C’est ainsi que les deux jeunes femmes ont été présentées au Pr Shulamit Levenberg, Doyen de la faculté d’ingénierie biomédicale du Technion. Shulamit Levenberg et son équipe travaillaient déjà depuis plusieurs années sur la «puce» microfluidique qui allait devenir la base du kit Nanosynex.
«Nous savions qu’il y avait un potentiel énorme. Il n’y a pas eu de débat sur la nécessité de créer cela», explique Diane Abensur Bessin.
Nanosynex s’est constituée en société en 2017 et a collecté 1 million de dollars US avec 500 000 dollars supplémentaires annoncés par l’Israel Innovation Authority. La société de cinq personnes opère à partir de l’accélérateur interne du Technion, mais déménagera bientôt dans ses propres bureaux.
En 2018, Nanosynex était l’une des 10 entreprises acceptées par l’accélérateur IBM destiné aux start-ups du secteur de la santé, basé à Tel Aviv. La société reçoit du sang à analyser au Rambam Healthcare Campus à Haïfa et au centre médical Shaare Zedek à Jérusalem. Le responsable du département de microbiologie de Rambam est membre du conseil consultatif scientifique de Nanosynex.
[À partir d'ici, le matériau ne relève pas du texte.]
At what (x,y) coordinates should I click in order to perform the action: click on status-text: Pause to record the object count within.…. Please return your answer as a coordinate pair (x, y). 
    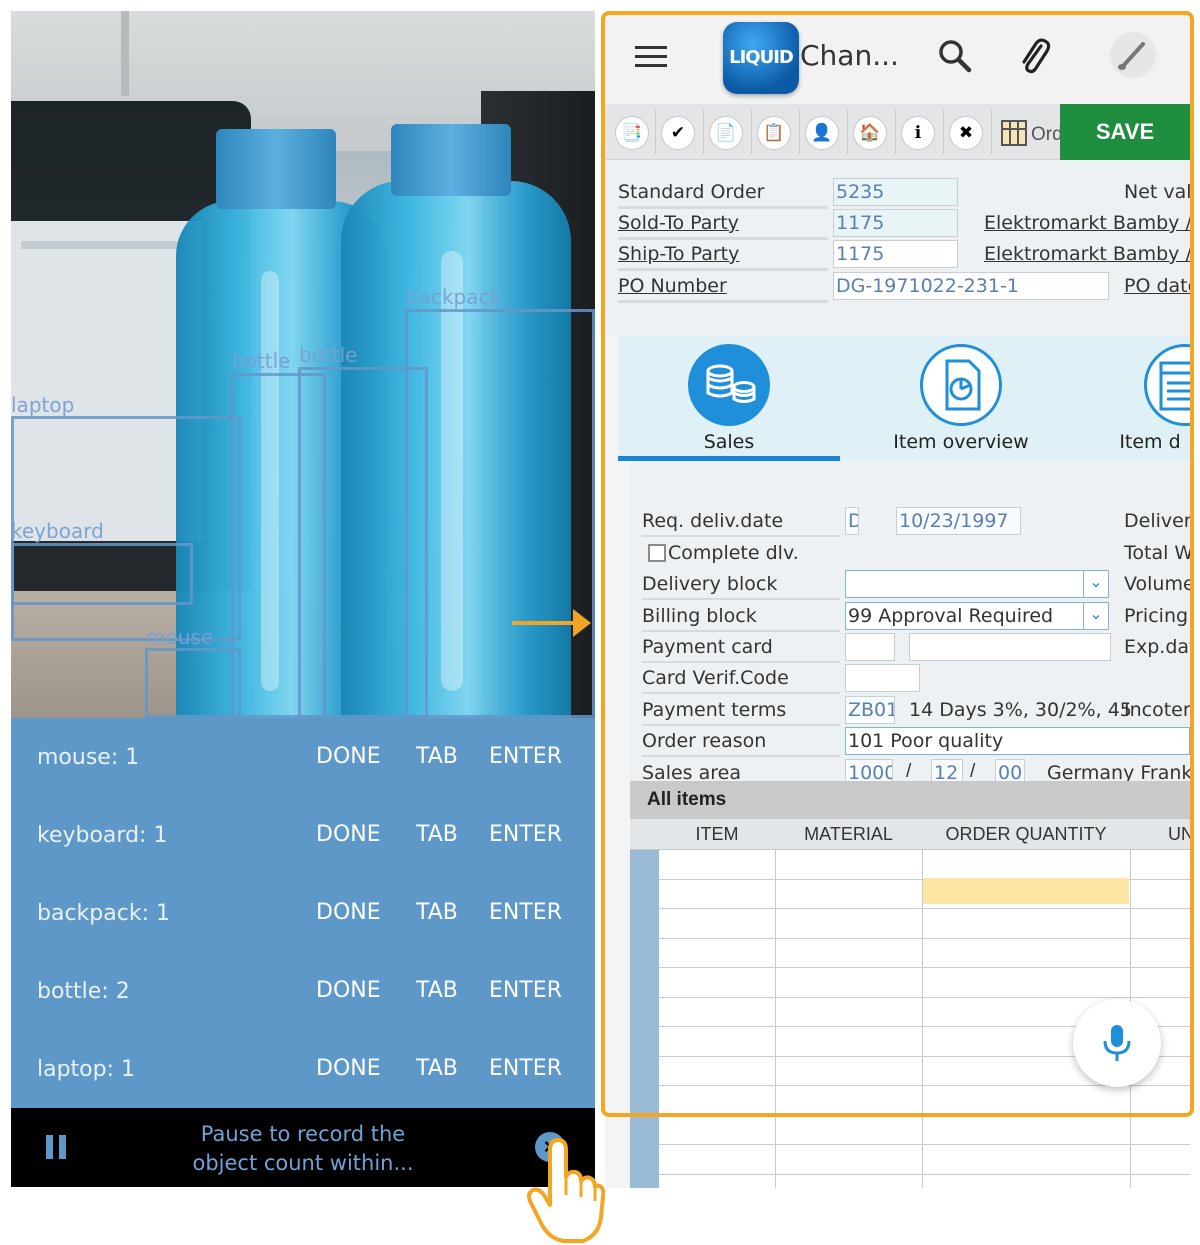
    Looking at the image, I should click on (303, 1149).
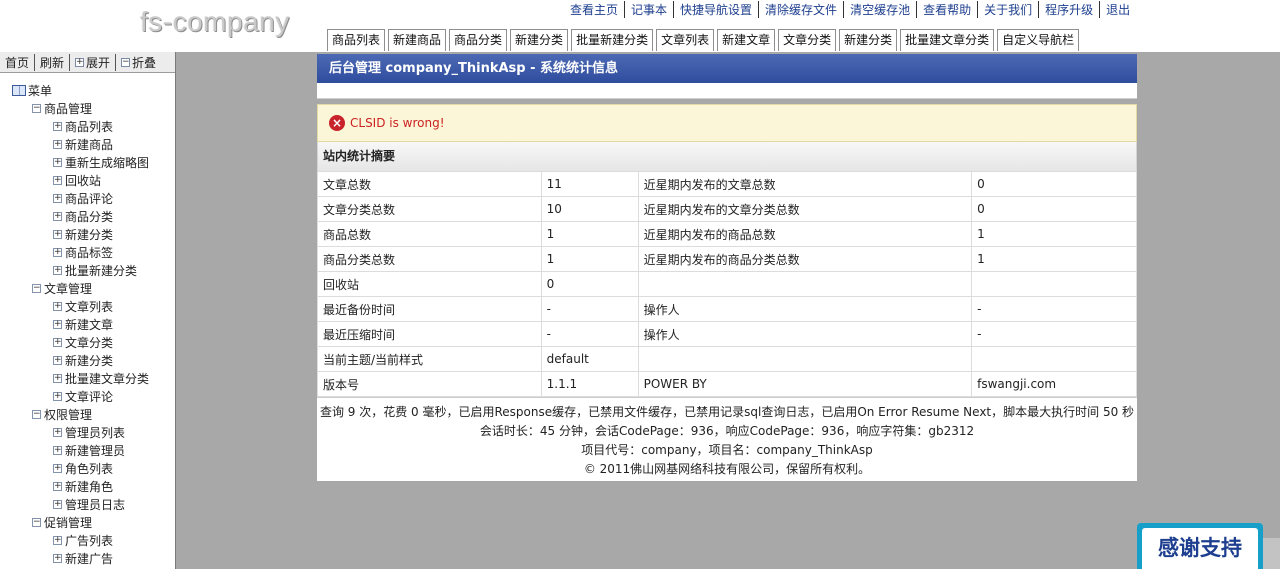 Image resolution: width=1280 pixels, height=569 pixels. I want to click on nav-tab: 商品列表, so click(356, 40).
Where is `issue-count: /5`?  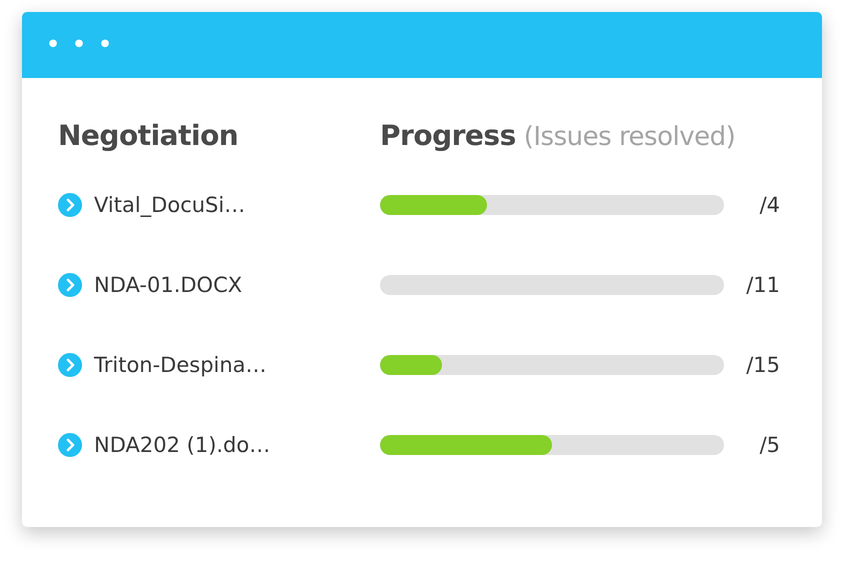 issue-count: /5 is located at coordinates (770, 445).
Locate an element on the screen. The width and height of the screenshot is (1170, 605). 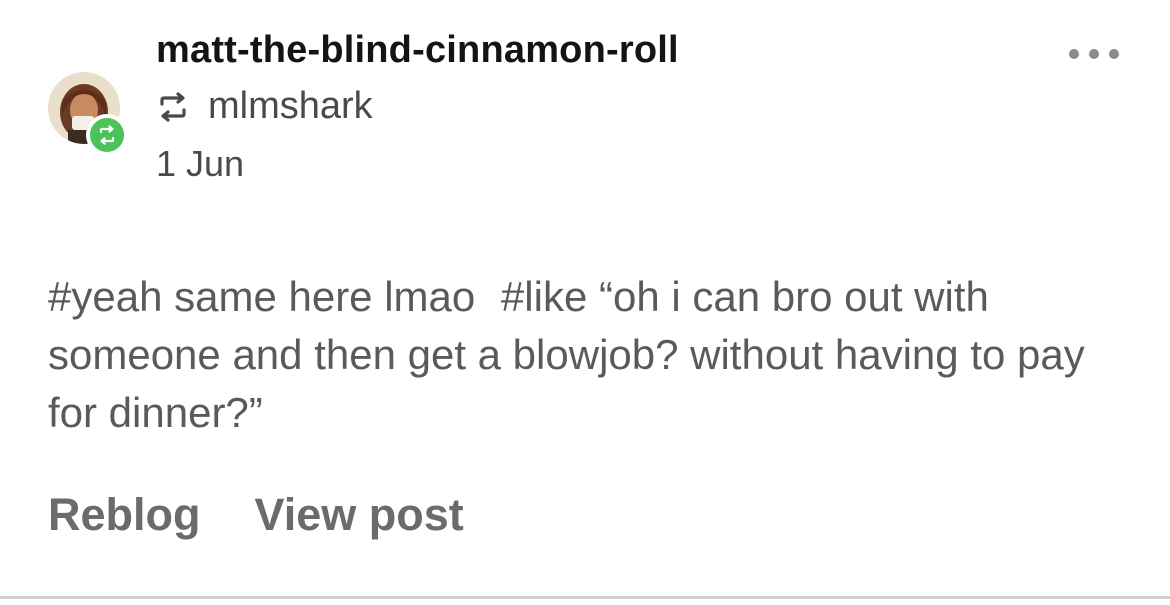
more-horizontal-icon is located at coordinates (1094, 54).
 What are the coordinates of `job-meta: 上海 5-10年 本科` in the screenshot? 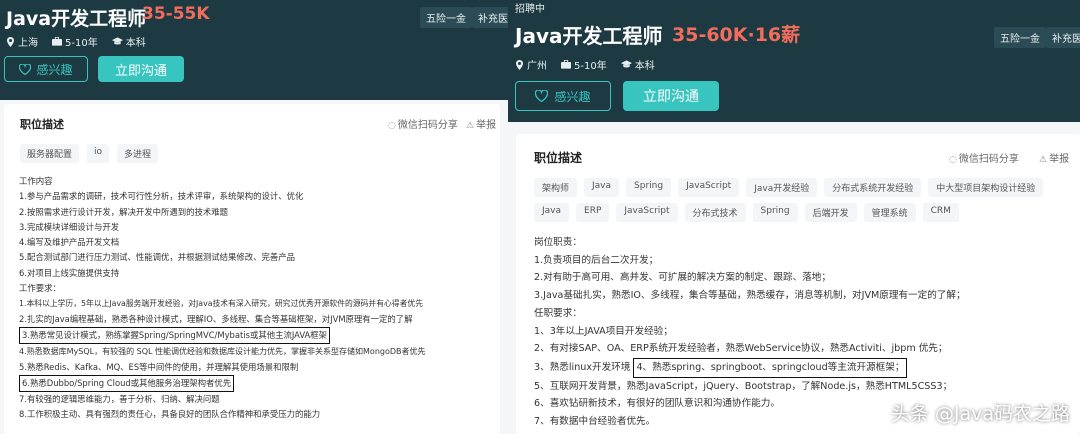 It's located at (78, 42).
Selon Diane Abensur Bessin, « lorsque les résultats de Nanosynex ont été comparés à ceux d’appareils de diagnostic existants, ils étaient exactement les mêmes mais étaient réalisés deux fois plus vite. Ralentir la progression des superbactéries n’est que le début de ce qu’Abensur Bessin espère être une entreprise durable qui se développera à l’international».
En attendant, si votre médecin vous dit d’attendre quelques heures avant de vous prescrire un antibiotique, ne vous inquiétez pas trop : ce sera pour le bien de votre santé et du bien-être de la planète entière.